Privacy, Salaries in ETH, and Staking
The second major theme was privacy. Aue advocated for a model where unconditional confidentiality first becomes available at the base layer, with mechanisms for selective disclosure added on top. "A public ledger without serious privacy settings by default becomes a surveillance infrastructure with settlement guarantees," he stated.
On a practical level, the EF plans to gradually transition employee compensation and core financial relationships into ETH and "Ethereum-native" stablecoins. This is not a symbolic gesture, but a way to test the infrastructure on itself, facing the same issues as ordinary users: wallet UX, volatility, privacy, and payment friction.

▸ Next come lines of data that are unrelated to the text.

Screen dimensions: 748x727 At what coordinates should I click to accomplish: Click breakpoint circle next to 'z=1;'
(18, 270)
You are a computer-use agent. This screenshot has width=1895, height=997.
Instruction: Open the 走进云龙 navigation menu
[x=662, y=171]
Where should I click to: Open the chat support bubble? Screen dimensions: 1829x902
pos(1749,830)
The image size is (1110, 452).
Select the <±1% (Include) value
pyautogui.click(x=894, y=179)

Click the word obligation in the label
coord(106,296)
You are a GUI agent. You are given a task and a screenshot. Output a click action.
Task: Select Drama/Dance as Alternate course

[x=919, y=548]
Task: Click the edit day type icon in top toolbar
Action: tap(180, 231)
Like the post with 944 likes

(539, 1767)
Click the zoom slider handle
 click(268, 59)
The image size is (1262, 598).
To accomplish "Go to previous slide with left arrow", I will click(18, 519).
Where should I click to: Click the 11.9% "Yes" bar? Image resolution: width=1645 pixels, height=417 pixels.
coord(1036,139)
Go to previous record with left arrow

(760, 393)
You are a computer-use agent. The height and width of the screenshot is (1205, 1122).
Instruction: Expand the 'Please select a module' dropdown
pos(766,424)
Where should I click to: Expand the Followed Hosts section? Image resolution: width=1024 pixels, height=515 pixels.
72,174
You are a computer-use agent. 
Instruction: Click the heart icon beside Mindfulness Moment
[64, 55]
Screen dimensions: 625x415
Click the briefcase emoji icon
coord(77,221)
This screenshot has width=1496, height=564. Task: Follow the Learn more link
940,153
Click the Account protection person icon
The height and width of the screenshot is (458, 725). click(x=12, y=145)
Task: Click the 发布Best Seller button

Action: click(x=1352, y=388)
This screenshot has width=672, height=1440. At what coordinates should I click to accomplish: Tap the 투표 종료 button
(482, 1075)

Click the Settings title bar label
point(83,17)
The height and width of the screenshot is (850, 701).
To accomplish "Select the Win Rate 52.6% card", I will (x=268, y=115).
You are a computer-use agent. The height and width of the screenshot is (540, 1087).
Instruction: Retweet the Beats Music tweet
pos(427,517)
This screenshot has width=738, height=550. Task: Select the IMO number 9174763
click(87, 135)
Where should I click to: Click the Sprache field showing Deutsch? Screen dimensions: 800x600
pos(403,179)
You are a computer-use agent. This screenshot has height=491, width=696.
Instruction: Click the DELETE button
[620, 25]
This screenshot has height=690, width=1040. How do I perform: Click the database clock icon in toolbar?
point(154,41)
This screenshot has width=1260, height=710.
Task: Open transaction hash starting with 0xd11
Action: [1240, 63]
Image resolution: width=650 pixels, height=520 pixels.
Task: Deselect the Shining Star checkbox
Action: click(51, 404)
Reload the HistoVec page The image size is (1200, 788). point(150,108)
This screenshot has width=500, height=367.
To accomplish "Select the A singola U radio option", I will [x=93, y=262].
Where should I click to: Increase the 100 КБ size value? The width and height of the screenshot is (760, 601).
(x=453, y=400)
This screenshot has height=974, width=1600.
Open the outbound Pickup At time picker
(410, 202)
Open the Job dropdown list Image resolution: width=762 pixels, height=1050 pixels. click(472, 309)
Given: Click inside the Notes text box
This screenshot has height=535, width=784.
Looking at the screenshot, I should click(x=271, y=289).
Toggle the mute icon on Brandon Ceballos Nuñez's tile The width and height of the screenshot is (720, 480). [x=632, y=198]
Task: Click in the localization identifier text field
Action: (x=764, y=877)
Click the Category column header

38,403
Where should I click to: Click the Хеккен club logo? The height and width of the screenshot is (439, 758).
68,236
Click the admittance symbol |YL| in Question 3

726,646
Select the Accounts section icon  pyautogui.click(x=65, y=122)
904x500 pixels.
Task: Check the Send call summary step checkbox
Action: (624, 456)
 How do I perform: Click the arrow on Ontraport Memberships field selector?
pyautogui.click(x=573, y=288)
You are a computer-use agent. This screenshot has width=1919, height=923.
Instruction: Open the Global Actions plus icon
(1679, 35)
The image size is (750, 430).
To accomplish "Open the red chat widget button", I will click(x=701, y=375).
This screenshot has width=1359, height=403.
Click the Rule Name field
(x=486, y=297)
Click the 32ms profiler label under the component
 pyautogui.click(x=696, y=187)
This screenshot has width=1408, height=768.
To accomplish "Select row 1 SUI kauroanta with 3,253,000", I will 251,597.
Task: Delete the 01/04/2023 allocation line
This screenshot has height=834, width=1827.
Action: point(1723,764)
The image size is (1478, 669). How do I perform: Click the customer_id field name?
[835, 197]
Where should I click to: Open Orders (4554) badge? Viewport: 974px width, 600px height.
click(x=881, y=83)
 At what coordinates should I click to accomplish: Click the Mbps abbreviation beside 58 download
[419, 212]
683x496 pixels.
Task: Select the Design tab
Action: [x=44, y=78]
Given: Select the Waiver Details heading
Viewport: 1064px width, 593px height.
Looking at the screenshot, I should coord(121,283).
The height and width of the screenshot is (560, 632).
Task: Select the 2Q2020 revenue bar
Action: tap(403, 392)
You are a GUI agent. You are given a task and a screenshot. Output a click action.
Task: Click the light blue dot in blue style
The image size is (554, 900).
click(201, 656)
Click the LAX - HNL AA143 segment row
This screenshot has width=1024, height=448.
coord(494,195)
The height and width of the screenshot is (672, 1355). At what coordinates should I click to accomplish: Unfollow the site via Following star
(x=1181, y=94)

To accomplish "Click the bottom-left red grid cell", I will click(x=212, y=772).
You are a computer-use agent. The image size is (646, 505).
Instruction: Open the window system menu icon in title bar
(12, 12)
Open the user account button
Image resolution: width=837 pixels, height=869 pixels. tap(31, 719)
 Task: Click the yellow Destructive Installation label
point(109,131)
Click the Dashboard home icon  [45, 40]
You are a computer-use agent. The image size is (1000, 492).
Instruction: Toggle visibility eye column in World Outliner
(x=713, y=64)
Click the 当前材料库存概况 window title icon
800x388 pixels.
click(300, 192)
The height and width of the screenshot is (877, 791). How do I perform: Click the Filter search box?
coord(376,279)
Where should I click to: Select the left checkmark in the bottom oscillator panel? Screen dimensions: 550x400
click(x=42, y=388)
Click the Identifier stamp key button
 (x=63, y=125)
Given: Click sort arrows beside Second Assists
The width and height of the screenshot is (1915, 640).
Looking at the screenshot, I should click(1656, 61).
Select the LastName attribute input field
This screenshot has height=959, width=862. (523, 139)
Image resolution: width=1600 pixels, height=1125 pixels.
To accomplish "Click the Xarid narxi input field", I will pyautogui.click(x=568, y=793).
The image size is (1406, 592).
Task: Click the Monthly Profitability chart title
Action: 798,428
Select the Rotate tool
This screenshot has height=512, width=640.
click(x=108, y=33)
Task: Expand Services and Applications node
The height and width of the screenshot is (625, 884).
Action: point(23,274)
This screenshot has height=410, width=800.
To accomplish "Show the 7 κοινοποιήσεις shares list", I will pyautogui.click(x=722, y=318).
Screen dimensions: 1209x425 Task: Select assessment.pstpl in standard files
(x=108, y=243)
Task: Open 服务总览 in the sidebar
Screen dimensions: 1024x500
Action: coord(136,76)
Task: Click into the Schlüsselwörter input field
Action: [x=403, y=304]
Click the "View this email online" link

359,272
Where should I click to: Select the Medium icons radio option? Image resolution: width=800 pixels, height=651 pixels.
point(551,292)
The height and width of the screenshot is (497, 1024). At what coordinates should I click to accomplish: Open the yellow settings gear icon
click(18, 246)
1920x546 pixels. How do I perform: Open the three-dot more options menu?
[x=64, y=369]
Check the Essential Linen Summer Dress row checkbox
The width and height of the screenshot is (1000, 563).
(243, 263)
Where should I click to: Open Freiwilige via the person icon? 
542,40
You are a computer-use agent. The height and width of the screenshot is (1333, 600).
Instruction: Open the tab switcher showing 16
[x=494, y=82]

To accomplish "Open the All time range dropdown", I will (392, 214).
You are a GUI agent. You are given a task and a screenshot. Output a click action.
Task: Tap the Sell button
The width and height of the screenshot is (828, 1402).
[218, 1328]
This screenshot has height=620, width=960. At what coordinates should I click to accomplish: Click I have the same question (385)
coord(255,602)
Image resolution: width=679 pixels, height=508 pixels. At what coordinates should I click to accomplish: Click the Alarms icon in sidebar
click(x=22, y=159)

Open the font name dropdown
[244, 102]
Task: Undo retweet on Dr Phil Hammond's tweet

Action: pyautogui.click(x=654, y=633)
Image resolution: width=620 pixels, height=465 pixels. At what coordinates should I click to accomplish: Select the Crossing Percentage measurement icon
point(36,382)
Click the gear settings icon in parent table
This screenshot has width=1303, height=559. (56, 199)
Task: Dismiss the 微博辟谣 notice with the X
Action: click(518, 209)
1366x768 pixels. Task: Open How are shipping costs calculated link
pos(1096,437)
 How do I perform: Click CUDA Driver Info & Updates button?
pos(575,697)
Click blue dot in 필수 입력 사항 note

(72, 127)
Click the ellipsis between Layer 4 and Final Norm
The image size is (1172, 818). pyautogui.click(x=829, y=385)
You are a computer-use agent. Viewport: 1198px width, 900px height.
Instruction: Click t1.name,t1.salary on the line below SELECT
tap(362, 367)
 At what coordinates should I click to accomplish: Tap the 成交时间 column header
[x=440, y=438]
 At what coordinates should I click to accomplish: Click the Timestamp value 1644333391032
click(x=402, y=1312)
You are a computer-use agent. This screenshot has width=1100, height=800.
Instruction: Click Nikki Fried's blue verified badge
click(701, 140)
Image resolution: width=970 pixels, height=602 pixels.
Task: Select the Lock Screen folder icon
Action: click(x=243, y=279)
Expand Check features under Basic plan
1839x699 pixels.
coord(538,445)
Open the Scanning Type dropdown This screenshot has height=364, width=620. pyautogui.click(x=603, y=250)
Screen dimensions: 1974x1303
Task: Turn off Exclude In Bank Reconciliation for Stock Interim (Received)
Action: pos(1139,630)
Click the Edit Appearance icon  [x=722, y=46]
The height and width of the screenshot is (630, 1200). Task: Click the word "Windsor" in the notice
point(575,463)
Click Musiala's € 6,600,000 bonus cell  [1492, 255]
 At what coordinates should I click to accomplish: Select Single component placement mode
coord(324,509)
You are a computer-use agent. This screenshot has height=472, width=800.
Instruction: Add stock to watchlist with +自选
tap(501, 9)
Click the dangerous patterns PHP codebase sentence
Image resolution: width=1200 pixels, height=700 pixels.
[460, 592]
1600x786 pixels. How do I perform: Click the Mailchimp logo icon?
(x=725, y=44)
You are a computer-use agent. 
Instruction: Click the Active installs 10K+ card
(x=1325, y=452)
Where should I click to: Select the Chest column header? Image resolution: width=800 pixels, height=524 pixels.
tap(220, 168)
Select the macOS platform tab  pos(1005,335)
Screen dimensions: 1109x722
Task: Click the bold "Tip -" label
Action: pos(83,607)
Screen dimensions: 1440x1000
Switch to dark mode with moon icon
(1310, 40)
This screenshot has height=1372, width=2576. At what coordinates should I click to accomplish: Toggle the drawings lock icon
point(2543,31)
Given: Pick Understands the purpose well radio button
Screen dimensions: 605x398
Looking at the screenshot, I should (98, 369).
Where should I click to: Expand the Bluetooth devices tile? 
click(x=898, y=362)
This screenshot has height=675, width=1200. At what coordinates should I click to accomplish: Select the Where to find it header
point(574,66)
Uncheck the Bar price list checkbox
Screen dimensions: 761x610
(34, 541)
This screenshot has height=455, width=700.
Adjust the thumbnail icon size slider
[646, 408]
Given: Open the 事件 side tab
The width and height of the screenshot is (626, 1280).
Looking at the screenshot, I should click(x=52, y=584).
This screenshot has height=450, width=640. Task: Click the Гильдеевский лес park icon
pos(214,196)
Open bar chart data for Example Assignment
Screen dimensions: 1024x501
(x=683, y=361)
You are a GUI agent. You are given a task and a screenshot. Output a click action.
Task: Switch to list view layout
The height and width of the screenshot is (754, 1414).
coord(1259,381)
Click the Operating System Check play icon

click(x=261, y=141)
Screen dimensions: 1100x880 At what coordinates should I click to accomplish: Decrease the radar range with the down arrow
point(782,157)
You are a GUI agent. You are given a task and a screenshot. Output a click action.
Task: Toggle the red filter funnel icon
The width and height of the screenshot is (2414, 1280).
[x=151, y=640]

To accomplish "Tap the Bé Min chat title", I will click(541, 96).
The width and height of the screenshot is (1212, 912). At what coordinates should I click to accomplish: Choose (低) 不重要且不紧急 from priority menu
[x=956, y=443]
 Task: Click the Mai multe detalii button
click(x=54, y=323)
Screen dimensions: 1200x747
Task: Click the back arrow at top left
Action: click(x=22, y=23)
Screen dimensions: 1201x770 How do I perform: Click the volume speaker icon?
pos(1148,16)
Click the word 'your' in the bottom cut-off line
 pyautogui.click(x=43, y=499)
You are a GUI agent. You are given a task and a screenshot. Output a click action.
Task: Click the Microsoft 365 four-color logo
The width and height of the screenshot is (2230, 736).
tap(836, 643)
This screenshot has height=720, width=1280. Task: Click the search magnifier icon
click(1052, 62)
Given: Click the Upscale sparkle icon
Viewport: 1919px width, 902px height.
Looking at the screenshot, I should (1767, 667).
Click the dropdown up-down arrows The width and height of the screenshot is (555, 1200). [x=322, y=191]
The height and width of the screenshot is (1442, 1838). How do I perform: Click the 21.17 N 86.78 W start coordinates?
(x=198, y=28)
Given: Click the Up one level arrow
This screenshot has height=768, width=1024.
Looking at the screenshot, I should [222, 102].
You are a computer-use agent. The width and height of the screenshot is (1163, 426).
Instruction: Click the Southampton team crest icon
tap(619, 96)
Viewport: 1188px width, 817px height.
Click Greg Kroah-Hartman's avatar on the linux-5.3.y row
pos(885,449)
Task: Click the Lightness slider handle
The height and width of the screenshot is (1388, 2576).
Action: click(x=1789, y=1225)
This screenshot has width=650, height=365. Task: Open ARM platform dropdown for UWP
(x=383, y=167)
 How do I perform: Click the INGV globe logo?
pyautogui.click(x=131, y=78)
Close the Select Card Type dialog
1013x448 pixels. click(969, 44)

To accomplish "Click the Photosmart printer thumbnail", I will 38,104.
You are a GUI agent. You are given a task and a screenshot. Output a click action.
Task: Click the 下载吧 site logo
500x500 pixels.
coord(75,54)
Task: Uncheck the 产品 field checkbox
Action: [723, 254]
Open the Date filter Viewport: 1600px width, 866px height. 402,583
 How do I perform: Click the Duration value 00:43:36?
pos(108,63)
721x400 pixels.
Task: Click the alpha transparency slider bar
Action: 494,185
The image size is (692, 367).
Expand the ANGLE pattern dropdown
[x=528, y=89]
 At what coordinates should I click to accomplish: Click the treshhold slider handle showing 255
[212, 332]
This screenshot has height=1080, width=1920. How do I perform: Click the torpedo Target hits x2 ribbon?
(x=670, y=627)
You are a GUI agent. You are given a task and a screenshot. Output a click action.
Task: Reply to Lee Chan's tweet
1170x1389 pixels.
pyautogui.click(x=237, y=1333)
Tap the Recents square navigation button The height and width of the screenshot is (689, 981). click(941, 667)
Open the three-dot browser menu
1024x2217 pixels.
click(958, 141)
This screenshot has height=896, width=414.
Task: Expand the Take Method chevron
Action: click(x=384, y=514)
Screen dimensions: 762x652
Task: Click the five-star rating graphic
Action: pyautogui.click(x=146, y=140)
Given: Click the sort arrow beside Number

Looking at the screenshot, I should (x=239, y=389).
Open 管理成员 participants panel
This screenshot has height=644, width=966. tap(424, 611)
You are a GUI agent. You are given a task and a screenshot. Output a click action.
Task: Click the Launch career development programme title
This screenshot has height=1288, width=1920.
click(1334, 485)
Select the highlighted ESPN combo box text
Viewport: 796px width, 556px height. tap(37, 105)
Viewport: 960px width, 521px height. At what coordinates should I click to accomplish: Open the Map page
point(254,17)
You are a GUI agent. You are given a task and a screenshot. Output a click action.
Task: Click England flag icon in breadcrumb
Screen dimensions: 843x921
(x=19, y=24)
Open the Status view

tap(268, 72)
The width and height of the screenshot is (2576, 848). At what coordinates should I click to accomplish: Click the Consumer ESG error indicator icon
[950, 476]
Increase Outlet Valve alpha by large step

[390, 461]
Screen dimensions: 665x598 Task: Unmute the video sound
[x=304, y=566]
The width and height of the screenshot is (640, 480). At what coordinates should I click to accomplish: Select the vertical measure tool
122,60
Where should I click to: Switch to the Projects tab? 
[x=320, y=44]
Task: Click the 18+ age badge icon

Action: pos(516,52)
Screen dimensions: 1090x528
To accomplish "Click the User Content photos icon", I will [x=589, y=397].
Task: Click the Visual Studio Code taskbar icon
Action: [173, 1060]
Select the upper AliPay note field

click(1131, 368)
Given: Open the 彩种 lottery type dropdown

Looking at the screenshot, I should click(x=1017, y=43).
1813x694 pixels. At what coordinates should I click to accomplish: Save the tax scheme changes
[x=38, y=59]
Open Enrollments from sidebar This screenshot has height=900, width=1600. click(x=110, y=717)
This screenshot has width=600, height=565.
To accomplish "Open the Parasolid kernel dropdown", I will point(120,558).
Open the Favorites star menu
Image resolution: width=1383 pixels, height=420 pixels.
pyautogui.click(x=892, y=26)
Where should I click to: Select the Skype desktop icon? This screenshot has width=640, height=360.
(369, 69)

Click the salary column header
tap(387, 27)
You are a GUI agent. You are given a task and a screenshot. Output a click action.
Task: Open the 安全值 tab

The concentration of staking was addressed separately, which Aue called not a revenue-generating product, but an infrastructural risk to the protocol. If the staking share, liquidity, and access to validators become concentrated around a small number of issuers, Ethereum's security could become vulnerable through the economic layer.
My view as an analyst: this thread is not just a declaration, but a clear signal to the market. The EF is finally formulating a systemic approach to MEV, acknowledging that combating it requires not technical patches, but a fundamental restructuring of the transaction economy. It is particularly telling that Aue synchronizes his rhetoric with the recent launch of the independent R&D laboratory Ethlabs by former EF researchers, indicating a consolidation of efforts around this critical issue.